▶ **Task directions**: Of the material below, only the lines from the line containing "1162x432 pixels. Task: Click" down to the line containing "Given: Open the What's New panel" belong in the answer, written out exactly.

▶ **Records to use**:
[Start of Attachment]

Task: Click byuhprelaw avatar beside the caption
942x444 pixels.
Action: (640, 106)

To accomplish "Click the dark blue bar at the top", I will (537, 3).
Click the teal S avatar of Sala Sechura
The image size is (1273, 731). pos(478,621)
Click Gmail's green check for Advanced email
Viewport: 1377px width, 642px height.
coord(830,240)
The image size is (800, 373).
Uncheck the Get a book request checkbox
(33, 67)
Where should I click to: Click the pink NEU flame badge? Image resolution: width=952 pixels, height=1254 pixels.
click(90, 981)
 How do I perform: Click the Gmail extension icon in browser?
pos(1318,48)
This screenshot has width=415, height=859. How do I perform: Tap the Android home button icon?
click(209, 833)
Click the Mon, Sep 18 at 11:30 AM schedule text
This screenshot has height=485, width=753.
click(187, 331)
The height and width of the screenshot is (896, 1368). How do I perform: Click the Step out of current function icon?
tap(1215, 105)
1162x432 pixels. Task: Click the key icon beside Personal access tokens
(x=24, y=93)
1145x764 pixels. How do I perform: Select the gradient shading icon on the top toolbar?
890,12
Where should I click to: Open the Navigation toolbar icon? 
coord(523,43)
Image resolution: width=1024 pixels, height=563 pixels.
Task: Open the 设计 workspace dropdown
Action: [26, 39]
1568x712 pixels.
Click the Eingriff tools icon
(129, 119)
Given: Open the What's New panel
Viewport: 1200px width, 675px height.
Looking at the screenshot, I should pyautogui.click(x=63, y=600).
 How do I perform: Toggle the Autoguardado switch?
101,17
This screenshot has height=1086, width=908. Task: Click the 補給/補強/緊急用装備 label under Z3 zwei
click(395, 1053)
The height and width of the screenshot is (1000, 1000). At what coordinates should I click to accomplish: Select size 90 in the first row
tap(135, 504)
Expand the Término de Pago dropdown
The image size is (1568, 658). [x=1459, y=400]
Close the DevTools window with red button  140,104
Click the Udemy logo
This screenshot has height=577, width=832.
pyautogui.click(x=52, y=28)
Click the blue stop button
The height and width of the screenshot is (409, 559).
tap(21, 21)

[End of Attachment]

▶ **Response to this task**:
1162x432 pixels. Task: Click the key icon beside Personal access tokens
(x=24, y=93)
1145x764 pixels. How do I perform: Select the gradient shading icon on the top toolbar?
890,12
Where should I click to: Open the Navigation toolbar icon? 
coord(523,43)
Image resolution: width=1024 pixels, height=563 pixels.
Task: Open the 设计 workspace dropdown
Action: [26, 39]
1568x712 pixels.
Click the Eingriff tools icon
(129, 119)
Given: Open the What's New panel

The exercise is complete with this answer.